- Author(s): Brant Parker (1975–1976) Don Wilder (1976–2008) Bill Rechin (2008–2011) Bob Morgan (2010–2012)
- Illustrator(s): Bill Rechin (1975–2010) Kevin Rechin (2011–2012)
- Website: Official website
- Current status/schedule: Concluded, in reruns
- Launch date: October 26, 1975
- End date: May 20, 2012
- Syndicate(s): King Features Syndicate
- Genre: Humor

= Crock (comic strip) =

American comic strip created by Bill Rechin and Brant Parker

Crock is an American comic strip created by Bill Rechin and Brant Parker depicting the French Foreign Legion. Distributed by King Features Syndicate, the strip began in 1975 and ended in May 2012. As of January 2012, it appeared in 250 newspapers in 14 countries.

Don Wilder took over the writing duties in 1976 as Parker returned his focus to The Wizard of Id. After Wilder's death in 2008, Bill Rechin also wrote the strip. When Bill Rechin was stricken with esophageal cancer in 2010, his son Kevin Rechin began to assist him with drawing it and his son-in-law Bob Morgan became the writer. On Bill Rechin's death, Kevin Rechin and Morgan continued the strip until publication of new Crock strips ended with the May 20, 2012, Sunday comic. Reprints of older strips by Bill Rechin have continued to run.

==Characters and story==
King Features describes Crock as "the greatest and longest-running parody of the Foreign Legion classic, Beau Geste," written in 1924 by P. C. Wren and filmed several times. The comic strip is set in the middle of a barren desert at a desolate fort, where the tyrannical and corrupt Commandant Vermin P. Crock rules over a curious group of beleaguered legionnaires.
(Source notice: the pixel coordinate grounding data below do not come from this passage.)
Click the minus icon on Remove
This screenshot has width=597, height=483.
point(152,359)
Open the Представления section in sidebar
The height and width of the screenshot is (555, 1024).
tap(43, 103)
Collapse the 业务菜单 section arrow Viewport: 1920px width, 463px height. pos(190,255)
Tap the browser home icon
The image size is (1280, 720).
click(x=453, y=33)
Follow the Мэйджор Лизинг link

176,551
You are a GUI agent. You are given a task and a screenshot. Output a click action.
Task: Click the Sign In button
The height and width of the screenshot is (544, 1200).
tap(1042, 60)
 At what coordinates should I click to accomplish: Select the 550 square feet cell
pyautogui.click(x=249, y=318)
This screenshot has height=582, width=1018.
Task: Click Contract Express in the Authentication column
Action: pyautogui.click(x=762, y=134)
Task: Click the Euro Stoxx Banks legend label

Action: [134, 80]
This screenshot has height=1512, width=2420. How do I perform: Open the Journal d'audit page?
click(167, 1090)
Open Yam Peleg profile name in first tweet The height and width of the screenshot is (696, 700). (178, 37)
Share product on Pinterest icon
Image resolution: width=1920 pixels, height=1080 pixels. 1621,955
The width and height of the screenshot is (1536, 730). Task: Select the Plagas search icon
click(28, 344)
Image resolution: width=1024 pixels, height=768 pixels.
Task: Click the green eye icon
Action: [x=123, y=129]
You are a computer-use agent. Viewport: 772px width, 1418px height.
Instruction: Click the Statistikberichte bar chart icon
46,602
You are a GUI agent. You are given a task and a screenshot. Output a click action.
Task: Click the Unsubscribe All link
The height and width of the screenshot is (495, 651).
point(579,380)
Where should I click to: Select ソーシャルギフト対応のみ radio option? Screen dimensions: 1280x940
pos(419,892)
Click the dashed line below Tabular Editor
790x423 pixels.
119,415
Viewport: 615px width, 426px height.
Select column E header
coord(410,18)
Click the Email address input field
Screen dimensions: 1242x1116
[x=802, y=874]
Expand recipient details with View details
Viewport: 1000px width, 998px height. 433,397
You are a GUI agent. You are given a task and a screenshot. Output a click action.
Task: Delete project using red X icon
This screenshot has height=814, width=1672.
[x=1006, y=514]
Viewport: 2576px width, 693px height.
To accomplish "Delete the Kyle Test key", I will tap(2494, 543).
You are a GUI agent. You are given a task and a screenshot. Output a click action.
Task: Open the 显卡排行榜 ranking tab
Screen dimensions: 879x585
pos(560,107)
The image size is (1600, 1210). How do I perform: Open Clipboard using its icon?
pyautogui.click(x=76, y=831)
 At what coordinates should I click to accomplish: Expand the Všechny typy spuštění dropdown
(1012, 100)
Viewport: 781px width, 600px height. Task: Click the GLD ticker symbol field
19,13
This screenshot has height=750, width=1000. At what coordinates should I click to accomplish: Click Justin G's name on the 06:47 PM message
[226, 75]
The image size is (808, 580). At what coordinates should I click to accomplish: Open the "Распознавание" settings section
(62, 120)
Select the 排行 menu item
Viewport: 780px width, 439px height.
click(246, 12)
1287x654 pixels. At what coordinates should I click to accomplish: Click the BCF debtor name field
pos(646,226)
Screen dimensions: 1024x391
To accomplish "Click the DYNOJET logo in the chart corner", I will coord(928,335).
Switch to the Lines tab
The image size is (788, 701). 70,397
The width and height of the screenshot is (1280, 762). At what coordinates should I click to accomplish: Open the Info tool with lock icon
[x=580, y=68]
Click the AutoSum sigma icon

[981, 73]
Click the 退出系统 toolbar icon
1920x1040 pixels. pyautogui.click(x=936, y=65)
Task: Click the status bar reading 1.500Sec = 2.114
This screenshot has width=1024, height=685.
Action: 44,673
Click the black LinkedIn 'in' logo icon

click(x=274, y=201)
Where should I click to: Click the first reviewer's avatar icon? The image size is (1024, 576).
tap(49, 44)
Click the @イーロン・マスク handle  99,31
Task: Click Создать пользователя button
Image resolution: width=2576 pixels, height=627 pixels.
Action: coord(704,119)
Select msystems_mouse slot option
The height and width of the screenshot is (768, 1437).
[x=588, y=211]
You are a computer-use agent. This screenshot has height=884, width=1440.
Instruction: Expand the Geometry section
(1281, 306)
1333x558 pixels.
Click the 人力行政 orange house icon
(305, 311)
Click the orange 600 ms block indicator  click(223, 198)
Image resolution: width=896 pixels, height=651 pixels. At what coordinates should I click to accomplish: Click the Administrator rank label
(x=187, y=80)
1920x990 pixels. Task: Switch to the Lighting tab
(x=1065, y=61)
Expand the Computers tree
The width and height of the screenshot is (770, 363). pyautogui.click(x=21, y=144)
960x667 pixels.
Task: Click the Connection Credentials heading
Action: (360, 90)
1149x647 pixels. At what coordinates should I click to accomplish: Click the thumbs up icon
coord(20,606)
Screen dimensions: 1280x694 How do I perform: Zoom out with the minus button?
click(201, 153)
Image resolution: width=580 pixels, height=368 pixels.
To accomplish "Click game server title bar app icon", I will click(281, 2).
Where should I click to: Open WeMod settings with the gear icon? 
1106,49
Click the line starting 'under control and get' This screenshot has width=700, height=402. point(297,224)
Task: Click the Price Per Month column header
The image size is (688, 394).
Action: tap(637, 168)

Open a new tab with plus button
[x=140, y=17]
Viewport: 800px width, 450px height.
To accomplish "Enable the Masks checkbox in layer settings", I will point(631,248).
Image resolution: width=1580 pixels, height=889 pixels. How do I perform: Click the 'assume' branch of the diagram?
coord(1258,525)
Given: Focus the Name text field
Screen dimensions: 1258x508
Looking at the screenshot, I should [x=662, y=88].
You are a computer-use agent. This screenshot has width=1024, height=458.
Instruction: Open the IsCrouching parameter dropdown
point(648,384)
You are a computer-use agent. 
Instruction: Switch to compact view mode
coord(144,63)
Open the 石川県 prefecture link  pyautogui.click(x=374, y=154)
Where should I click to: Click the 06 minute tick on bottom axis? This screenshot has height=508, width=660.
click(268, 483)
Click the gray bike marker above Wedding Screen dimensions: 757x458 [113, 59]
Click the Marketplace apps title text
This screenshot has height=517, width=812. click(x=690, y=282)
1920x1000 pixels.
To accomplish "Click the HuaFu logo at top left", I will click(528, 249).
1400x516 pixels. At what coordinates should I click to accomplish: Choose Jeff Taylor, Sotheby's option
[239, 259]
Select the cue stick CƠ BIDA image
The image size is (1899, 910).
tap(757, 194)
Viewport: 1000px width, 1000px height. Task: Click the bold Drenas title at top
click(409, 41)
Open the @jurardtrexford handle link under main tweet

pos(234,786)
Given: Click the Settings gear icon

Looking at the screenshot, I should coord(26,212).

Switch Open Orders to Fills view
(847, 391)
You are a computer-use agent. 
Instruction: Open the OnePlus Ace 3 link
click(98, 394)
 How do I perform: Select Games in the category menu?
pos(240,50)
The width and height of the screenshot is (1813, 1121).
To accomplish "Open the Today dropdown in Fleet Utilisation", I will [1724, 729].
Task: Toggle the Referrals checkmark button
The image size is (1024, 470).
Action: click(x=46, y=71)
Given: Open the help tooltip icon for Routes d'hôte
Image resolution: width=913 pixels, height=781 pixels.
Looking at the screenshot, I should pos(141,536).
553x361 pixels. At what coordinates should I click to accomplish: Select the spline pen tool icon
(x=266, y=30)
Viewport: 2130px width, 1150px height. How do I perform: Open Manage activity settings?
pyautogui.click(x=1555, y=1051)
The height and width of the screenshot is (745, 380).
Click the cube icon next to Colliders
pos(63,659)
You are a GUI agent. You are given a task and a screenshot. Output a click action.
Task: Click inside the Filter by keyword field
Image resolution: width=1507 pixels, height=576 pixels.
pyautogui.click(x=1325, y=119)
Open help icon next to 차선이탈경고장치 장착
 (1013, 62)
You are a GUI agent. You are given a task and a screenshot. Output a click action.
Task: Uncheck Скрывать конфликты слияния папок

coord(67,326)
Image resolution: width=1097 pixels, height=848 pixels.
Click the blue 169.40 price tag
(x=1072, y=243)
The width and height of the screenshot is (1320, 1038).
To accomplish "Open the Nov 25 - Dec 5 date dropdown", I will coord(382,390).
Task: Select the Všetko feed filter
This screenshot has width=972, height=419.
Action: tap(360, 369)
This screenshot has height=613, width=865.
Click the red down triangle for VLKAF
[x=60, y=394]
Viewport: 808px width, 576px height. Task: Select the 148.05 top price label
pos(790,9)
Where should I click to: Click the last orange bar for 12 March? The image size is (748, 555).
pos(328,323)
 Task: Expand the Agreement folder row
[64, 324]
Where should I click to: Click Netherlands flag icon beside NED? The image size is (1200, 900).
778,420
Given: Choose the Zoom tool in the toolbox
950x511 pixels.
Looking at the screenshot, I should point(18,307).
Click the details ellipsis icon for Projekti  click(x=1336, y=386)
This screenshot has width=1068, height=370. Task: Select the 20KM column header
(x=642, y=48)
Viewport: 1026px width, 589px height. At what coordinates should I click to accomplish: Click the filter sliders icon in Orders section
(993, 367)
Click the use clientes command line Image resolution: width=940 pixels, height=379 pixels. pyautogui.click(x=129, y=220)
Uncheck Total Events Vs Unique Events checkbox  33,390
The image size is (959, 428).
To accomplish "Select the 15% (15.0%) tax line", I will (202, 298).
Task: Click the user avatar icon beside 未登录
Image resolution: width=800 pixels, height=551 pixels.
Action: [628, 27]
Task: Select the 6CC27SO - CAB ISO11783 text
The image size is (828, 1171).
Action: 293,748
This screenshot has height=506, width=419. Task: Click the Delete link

The characters include:

- the cowardly Captain Poulet (French for chicken),
- Figowitz (who just wants a kind word),
- the simple-minded Maggot who digs and digs,
- Le Cesspool owner Grossie (Le Cesspool is a favorite though dilapidated hangout for the characters) who is married to Maggot,
- Grossie and Maggot’s son Otis,
- the narcissistic Preppie,
- Mario the Bartender,
- Jules Schmesse who is always about to be executed,
- the Arab horde and their stone god Nebookanezzer, who resembles a moai,
- the ancient sage, never seen, who lives in a cave and dispenses wisdom and sarcasm,
- the men of Outpost 5,
- the Bookmobile,
- the men being punished in the heat boxes,
- Quench the ever-dry camel,
- the Lost Patrol who have been wandering the desert for 20 years, trying to find their way back to the fort.

==TV appearance==
A live action Crock sketch was included in the special Mother's Day Sunday Funnies broadcast May 8, 1983, on NBC.

==Theme park==
Crock is featured in the Universal Studios Florida theme park Islands of Adventure, where Crock's fort is part of Toon Extra in Toon Lagoon.